Tomato Seedlings

Tomatoes, tomatillos, and basil are on their way! I planted these seed flats back in February, and they’re getting to the transplant stage now- I wait for them to either be about an inch high, or have at least buds of their first true leaves. When a seed sprouts, the leaves that emerge look nothing like the leaves of a mature plant! In past years, I’ve waited too long to transplant them to cups, waiting for fully formed true leaves. I wasted so much growing time…live and learn though!

My takeaway lesson this year will be to sprout the seeds indoors, where it’s warm, and then move them outside to grow. I think it will get me to this transplant stage a few weeks earlier. Tomatoes won’t go in the ground until probably late June- night time temperatures need to be above 55. Sometime in September or October rain and cooler days will come- it’s a balancing act trying to leave fruit to ripen, but to pull it before the plant starts to rot and shut down. So, these plants will have about 12 weeks in the sun.


Spring Planting Time (And a Master Planting List)
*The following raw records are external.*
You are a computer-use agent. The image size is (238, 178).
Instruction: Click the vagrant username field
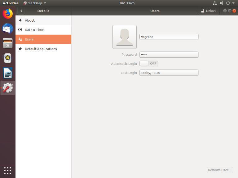(x=169, y=37)
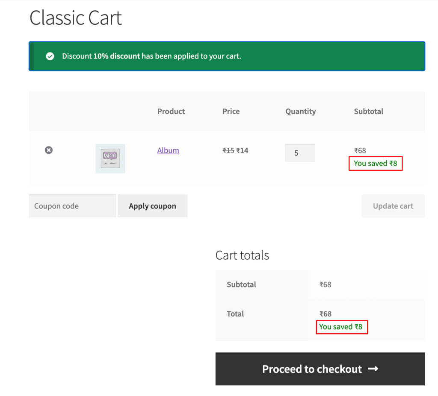Viewport: 438px width, 396px height.
Task: Open the Album product page link
Action: [x=168, y=150]
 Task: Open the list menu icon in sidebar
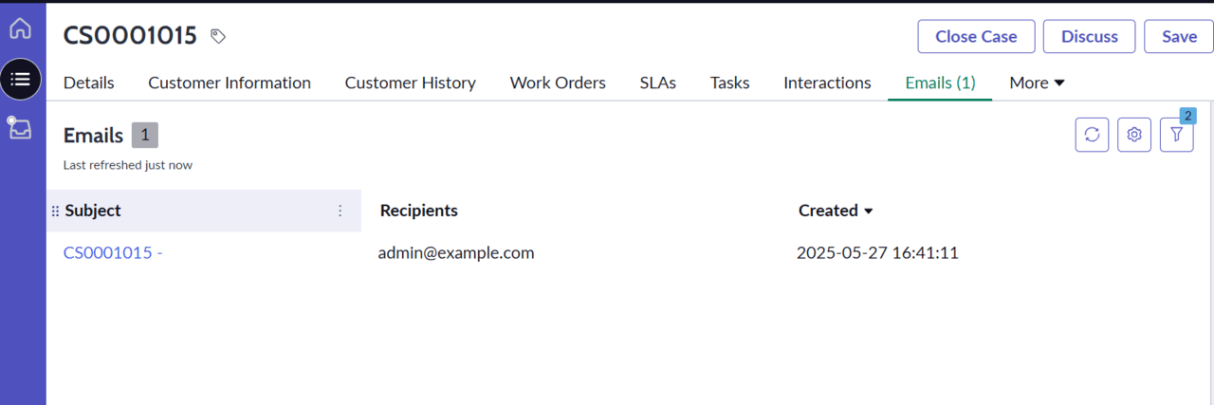pos(20,79)
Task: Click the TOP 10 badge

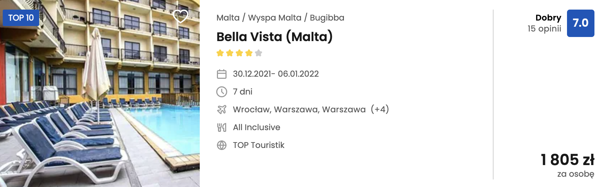Action: 21,18
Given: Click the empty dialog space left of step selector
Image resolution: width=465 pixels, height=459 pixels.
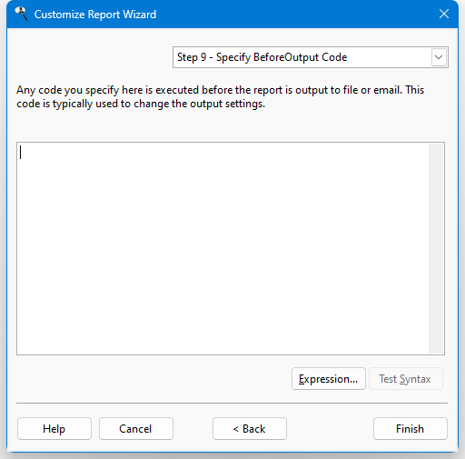Looking at the screenshot, I should (x=91, y=57).
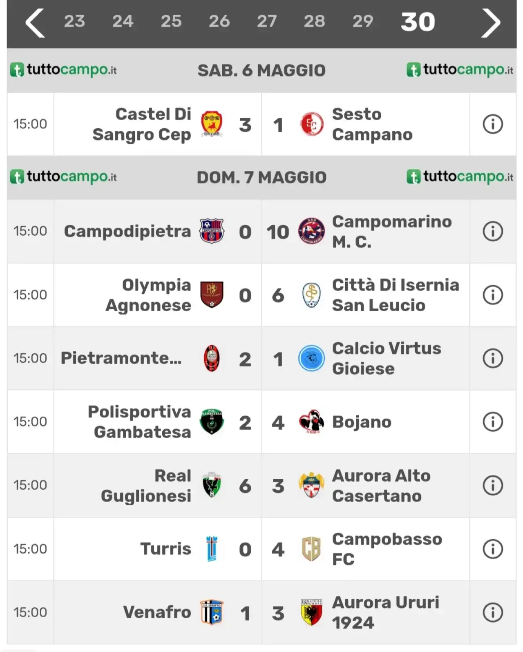Go to next matchdays with right arrow
Image resolution: width=523 pixels, height=652 pixels.
490,23
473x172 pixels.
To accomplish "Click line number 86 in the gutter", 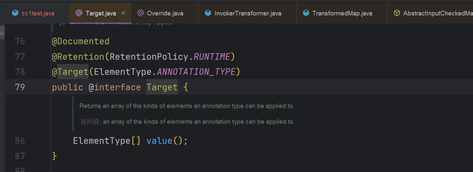I will coord(20,141).
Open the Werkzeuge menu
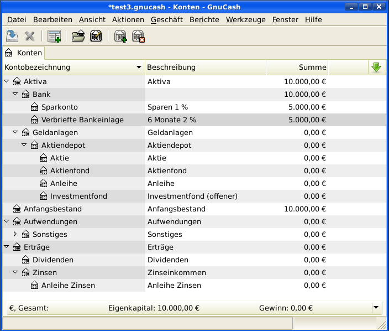 [245, 19]
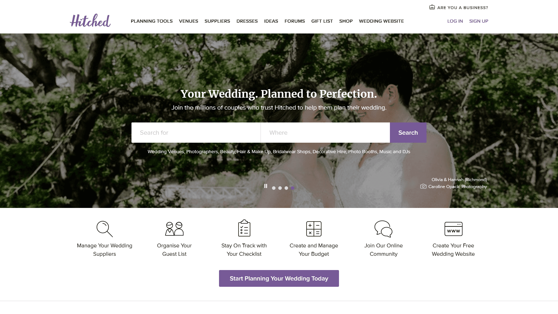Click the checklist clipboard icon

[244, 228]
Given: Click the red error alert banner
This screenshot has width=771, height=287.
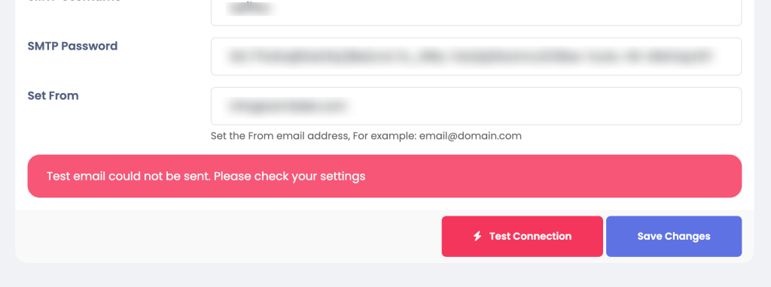Looking at the screenshot, I should pos(385,176).
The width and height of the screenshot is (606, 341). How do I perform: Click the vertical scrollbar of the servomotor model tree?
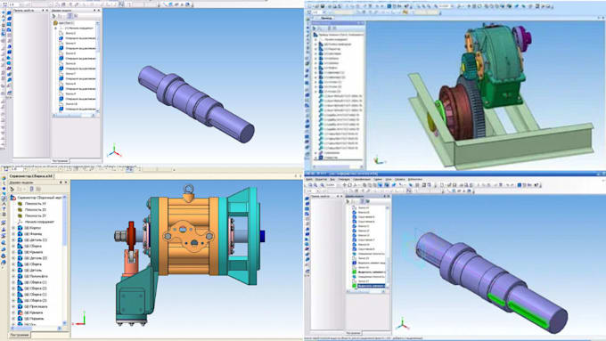click(64, 261)

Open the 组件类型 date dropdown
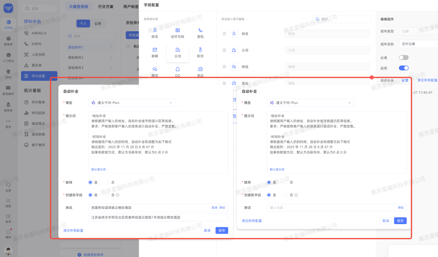(418, 31)
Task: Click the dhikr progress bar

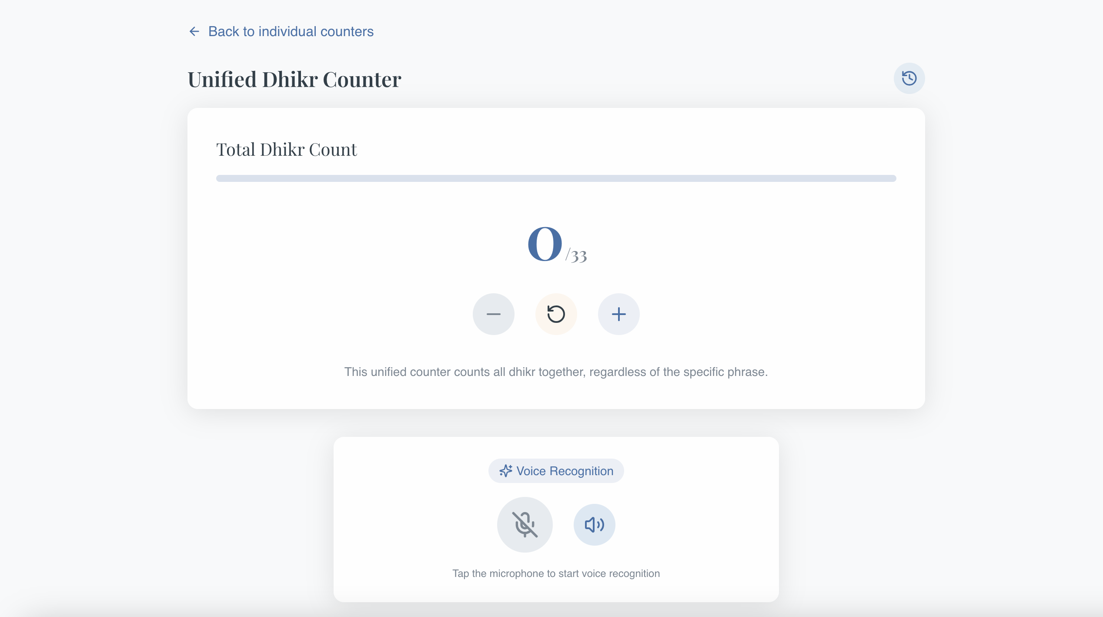Action: [x=556, y=178]
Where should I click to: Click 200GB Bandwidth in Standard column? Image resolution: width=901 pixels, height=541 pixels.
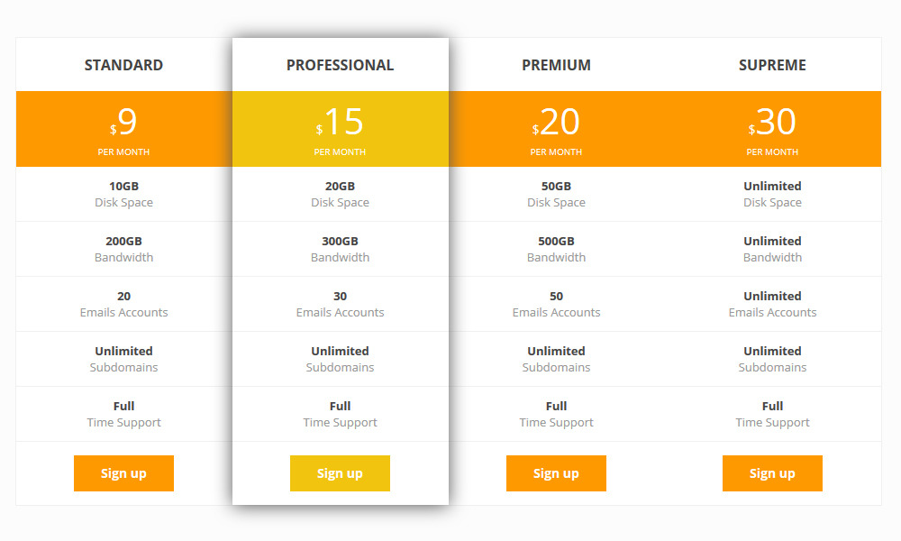(123, 249)
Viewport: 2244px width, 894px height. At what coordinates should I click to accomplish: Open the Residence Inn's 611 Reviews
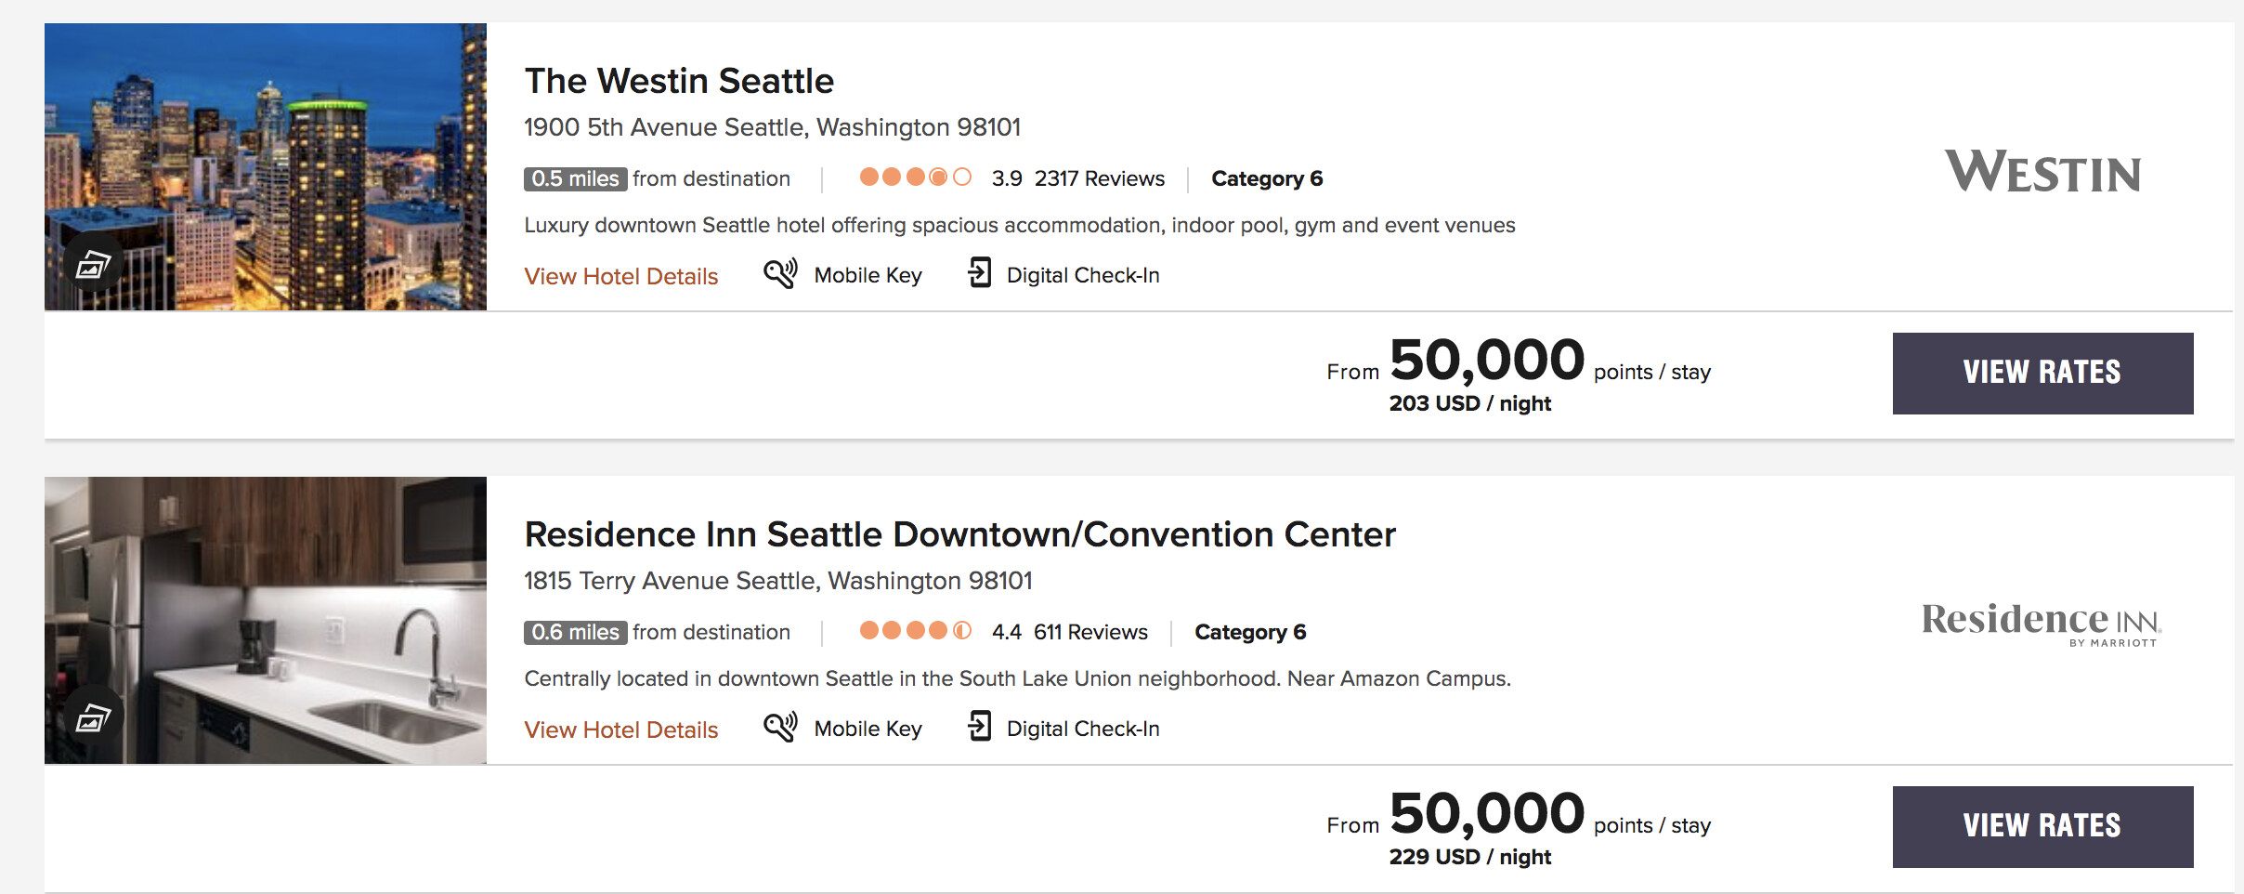(x=1090, y=632)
We’ve finally had some honest to goodness sunny days!  The kids and I have snatched all the sunny afternoons we can the past week- my war against weeds continues (when I stop and ponder why ALL my weeds are on the invasive species list…I realize, isn’t that the definition of a weed?)  We finished the March plantings on Saturday (yes- March 31st.  I’m still totally counting it as on time!)  This week is supposed to be awful and rainy, but today was a shirt-sleeves and sunshine kind of day, so our April plantings are done now. April 2nd.  Considering that a good portion of my seeds are 2 and 3 years old, and have been stored indifferently in the garage or cupboard, I’m not too worried about being over run with plants.  Hey, maybe they’ll crowd out the weeds!

It was too cool this year for my greenhouse seeds to really take off in February when I planted them, so my tomatoes and cole crops are really behind.  I’m not too worried about the tomatoes, but we’ll see if I can get any cabbage and cauliflower harvested before the weather turns too warm.  I think next year I’ll sprout the seed trays indoors, then move them outside to grow- sprouting is the tricky part out there in February!

I realized the other day that I never posted my master planting schedule- reading through lots of different sources, I started seeing a pattern in when things are planted.  Here are my rules of thumb for seed planting around here (Pacific Northwest):

February: Start seeds indoors for your tomato family- tomatoes, tomatillo, ground cherry, peppers.  Start seeds indoors for cole crops: cabbage, cauliflower, brussel sprouts, broccoli

March: Start seeds indoors for basil.  Set out cole crops.  Plant cool, long-season, veggies in the ground (think thick leafy greens): lettuces, beets, hardy greens like kale and choi, peas.  Also potatoes and onions.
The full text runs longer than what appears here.